江松1,2,3(), 李研博1, 何旭乾1, 何润丰1,2, 张超1,4, 张存良1,5   

  1. 1 西安建筑科技大学 资源工程学院,陕西 西安 710055
    2 西安建筑科技大学 管理学院,陕西 西安 710055
    3 中钢集团马鞍山矿山研究总院有限公司,安徽 马鞍山 243000
    4 洛阳栾川钼业集团股份有限公司,河南 洛阳 471500
    5 内蒙古汇能煤电集团有限公司,内蒙古 鄂尔多斯017000
  • 收稿日期:2024-01-14 修回日期:2024-04-18 出版日期:2024-07-28
  • 作者简介:

    江 松 (1990—),男,江西鄱阳人,博士,教授,主要从事矿山智能科学与工程、大数据灾害识别预警方面的研究。E-mail:

  • 基金资助:
    国家自然科学基金青年项目资助(52104146); 中国博士后科学基金面上项目资助(2022M722925); 陕西省社会科学基金资助(2020R005); 内蒙古呼和浩特市科技局项目(2023-高-12)

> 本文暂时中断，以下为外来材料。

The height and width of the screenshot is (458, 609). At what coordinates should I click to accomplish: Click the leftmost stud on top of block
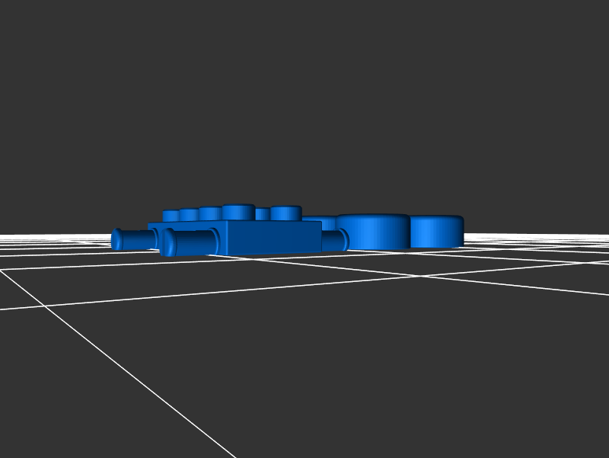pos(170,216)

Intelligent identification of landslide disaster based on deep learning of UAV images

JIANG Song1,2,3(), LI Yanbo1, HE Xuqian1, HE Runfeng1,2, ZHANG Chao1,4, ZHANG Cunliang1,5   

  1. 1 School of Resource Engineering, Xi'an University of Architecture and Technology, Xi'an Shaanxi 710055, China
    2 School of Management, Xi'an University of Architecture and Technology, Xi'an Shaanxi 710055, China
    3 Sinosteel Maanshan General Institute of Mining Research Co., Ltd., Maanshan Anhui 243000, China
    4 Luoyang Luanchuan Molybdenum Group Co., Ltd., Luoyang Henan 471500, China
    5 Inner Mongolia Huineng Coal Power Group Co., Ltd., Ordos Inner Mongolia 017000, China
  • Received:2024-01-14 Revised:2024-04-18 Published:2024-07-28

摘要:

为精确识别和预警露天矿滑坡灾害,提出一种基于面向对象的标注数据集和Res-U-Net模型相结合的露天矿滑坡智能识别方法。首先,以无人机航测获取研究区矿山滑坡影像数据;其次,采用多尺度-光谱差异分割方法和阈值分离原理,对露天矿滑坡数据进行分割和分类,完成基于面向对象方法的滑坡数据集构建;然后,以U-Net网络作为基础架构,在每个卷积层融入ResNet的残差模块,构建基于Res-U-Net的滑坡识别语义分割模型;最后,识别不同方法构建的滑坡数据集,并对比Res-U-Net模型与主流的语义分割模型全卷积神经网络(FCN)、U-net。结果表明:基于面向对象标注的滑坡数据集相比于传统人工标注数据集具有更好的滑坡识别效果,在准确率、召回率、F1分数和kappa系数上都有12%以上的提升;Res-U-Net模型的滑坡识别精度均在0.8以上,实现露天矿山滑坡灾害精准识别。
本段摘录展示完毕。